At a recent dinner I attended, I heard Margaret Beckett, the secretary of state for the environment, stressing that the UK government’s agenda, at home and for its presidency of the European Union, was based around ensuring better regulation and tackling climate change. I would not have been surprised if she had added job creation and competitiveness in the global market. And for the construction sector, all of these issues are linked.
One of the easiest and cheapest ways for governments to deal with climate change is to tackle the buildings sector, which is usually thought to be responsible for 40% of all carbon dioxide emissions. This is one of the areas covered by the European commission’s green paper on energy efficiency. It looks at options for delivering efficient energy use, such as extending the existing energy performance directive to include smaller buildings. It also looks at incentives for making energy efficiency improvements in buildings. Fiscal incentives such as reduced VAT rates for refurbishment would be one such option.
The irony is that this possibility already exists, but is about to be scrapped. Since 1999, countries have been allowed to apply reduced VAT rates on the renovation and repair of homes. Existing buildings are the main source of CO2 emissions and such an incentive has encouraged homeowners to invest in energy saving technology. Belgium, Spain, France, Italy, the Netherlands and Portugal all signed up; the UK decided to apply the directive only on the Isle of Man. So why, just when we need it to deliver priority climate change policy objectives, will the scheme be coming to an end on 31 December this year?

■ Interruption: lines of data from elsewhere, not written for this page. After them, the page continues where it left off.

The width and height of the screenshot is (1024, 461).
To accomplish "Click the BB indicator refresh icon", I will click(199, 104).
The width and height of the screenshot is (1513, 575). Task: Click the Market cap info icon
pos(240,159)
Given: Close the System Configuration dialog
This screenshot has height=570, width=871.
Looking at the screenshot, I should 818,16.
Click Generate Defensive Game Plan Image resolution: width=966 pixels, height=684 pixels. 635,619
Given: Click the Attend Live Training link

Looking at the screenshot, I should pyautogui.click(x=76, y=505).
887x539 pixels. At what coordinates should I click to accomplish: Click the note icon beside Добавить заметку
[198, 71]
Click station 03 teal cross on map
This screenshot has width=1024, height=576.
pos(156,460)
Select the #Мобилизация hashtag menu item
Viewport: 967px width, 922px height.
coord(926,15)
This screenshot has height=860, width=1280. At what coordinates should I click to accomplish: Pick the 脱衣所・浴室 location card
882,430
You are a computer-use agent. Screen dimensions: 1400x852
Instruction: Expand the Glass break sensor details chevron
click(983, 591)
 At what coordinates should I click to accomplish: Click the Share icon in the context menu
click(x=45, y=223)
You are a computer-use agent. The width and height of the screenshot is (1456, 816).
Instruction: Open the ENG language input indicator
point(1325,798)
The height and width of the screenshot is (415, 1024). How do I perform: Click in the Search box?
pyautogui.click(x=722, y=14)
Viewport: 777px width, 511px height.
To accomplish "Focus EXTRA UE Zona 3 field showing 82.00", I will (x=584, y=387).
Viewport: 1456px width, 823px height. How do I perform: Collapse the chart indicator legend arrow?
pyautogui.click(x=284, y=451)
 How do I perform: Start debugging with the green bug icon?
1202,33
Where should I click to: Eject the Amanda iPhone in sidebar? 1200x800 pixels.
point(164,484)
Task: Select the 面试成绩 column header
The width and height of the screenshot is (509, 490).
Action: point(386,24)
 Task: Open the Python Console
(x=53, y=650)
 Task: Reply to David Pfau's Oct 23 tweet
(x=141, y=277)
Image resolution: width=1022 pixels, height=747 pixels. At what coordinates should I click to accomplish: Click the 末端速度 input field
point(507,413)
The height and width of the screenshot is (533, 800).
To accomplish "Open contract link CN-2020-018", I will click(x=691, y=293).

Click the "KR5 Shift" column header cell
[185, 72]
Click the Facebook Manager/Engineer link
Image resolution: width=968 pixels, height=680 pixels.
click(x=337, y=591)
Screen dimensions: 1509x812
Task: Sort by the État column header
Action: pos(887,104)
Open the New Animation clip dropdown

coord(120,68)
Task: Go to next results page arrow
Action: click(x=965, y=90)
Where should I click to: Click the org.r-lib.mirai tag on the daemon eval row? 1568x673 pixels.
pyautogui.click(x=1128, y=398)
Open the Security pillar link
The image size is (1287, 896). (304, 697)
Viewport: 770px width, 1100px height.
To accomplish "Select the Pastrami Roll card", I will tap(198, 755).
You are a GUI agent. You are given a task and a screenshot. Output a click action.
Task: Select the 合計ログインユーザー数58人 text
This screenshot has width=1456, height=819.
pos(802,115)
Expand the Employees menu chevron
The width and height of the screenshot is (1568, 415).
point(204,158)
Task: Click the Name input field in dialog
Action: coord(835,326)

The reduced rate scheme found itself included in a general review of VAT rates carried out in 2003 by the European commission, the aim being to simplify and rationalise rates in line with the internal market. The EU governments have failed to agree on the content of any change ever since and there is no sign of the unanimity that is needed on all EU tax decisions.
Since 1999, EU countries have been allowed to apply reduced rates on the renovation of homes; the UK decided to apply the directive only on the Isle of Man. So why, when we need it most, is the scheme ending?
The case for keeping reduced rates is a strong one. The 1999 scheme was introduced in the first place to deliver two much needed elements to the construction sector – a reduction in the levels of undeclared work, and job creation. The European Construction Industry Federation estimates that it has done both, and that a return to the old VAT rates would threaten up to 250,000 jobs from the start of 2006.
The argument is much the same in the UK. Cutting the VAT rate on renovation and maintenance to 5% could sort out the uneven playing field between bona fide traders and cowboy builders. It would also reduce the unjustifiable gap with new build, which is zero-rated.
I asked Mrs Beckett whether she agreed that we needed not just better regulation but more joined-up regulation, particularly to tackle climate change. She said she took my point.